Menschen mit Pflegegrad 1 haben einen Anspruch auf verschiedene Leistungen der Pflegeversicherung. Beträge, wie der Entlastungsbetrag oder für den Hausnotruf, werden meist direkt von der Pflegeversicherung bei den entsprechenden Dienstleistern abgerechnet. Ist dies nicht der Fall und bestimmte Leistungen werden in Anspruch genommen, erhalten die Pflegebedürftigen selbst entsprechende zweckgebundene Beträge auf ihr Konto. 

Wann bekommt man Pflegegrad 1?

Leistungen der Pflegeversicherung für Pflegebedürftige können ab Pflegegrad 1 bezogen werden, sobald ein Pflegegrad festgestellt und beschieden wurde. Dafür muss ein Antrag bei der Pflegekasse gestellt werden, die oder der Pflegebedürftige durch den MD oder andere Gutachter begutachtet werden und die Pflegekasse die Einstufung in den Pflegegrad vornehmen. Sind Sie sich nicht sicher, ob Ihnen ein Pflegegrad von 1 bis 5 zusteht? Dann nutzen Sie zur Überprüfung gerne unser risikofreies Pflegegradgutachten.
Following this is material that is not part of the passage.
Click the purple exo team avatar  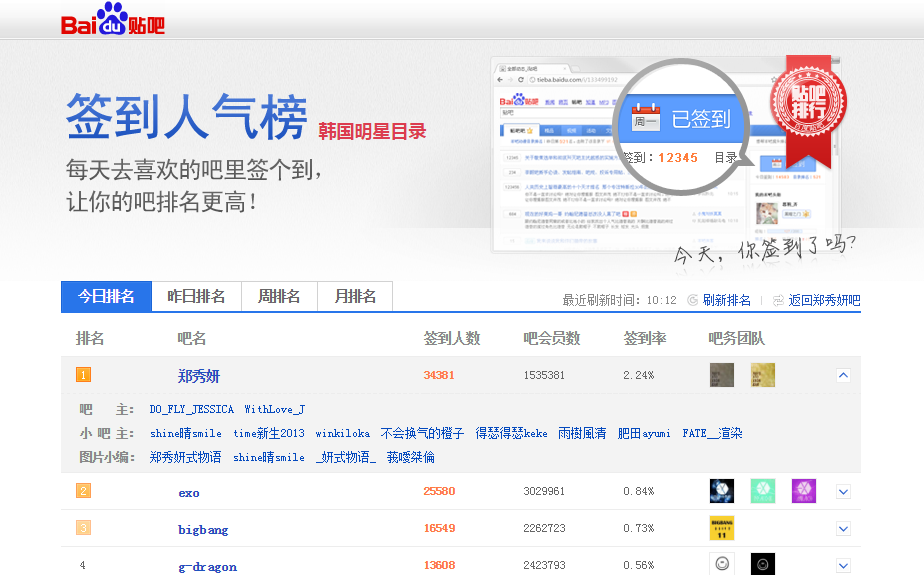click(x=804, y=491)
Was bedeutet Pflegestufe 1?

Menschen mit dem 1. Pflegegrad (ehem. Pflegestufe), sind häufig leicht in ihrer Selbstständigkeit eingeschränkt. Sie haben beispielsweise Probleme mit der Mobilität. Ihnen stehen Leistungen der Pflegeversicherung zu, so zum Beispiel der Entlastungbetrag in Höhe von 131 Euro. 

Kann man einen Hausnotruf bei Pflegegrad 1 nutzen?
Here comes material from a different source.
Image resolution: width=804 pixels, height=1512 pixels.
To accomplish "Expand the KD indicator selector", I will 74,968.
Menschen mit dem Pflegegrad 1 haben, genau wie Menschen mit Pflegegrad 2 bis 5, Anspruch auf 25,50 Euro pro Monat für die Finanzierung eines Hausnotrufs. Also ja, man kann einen Hausnotruf mit Pflegegrad 1 nutzen. 

Gibt es bei Pflegegrad 1 Geldleistung für Angehörige?

Nein, es gibt kein Pflegegeld oder Ähnliches für Angehörige.

Kann ich Verhinderungspflege mit Pflegegrad 1 beantragen?

Nein, Verhinderungspflege können Sie erst ab Pflegegrad 2 beantragen.

Wer bekommt das Geld bei Pflegegrad 1?

Das Geld wird in der Regel zweckgebunden eingesetzt. Leistungen wie der Entlastungsbetrag oder Zuschüsse für den Hausnotruf werden meist direkt zwischen Pflegeversicherung und Dienstleister abgerechnet.

Wie viel Geld steht bei Pflegestufe 1 zur Verfügung?

Der frühere Begriff Pflegestufe 1 wurde durch Pflegegrad 1 ersetzt. Heute stehen den Betroffenen mit Pflegegrad 1 vor allem 131 € Entlastungsbetrag monatlich sowie zusätzliche Sachleistungen wie Hilfsmittel oder Zuschüsse zur Verfügung.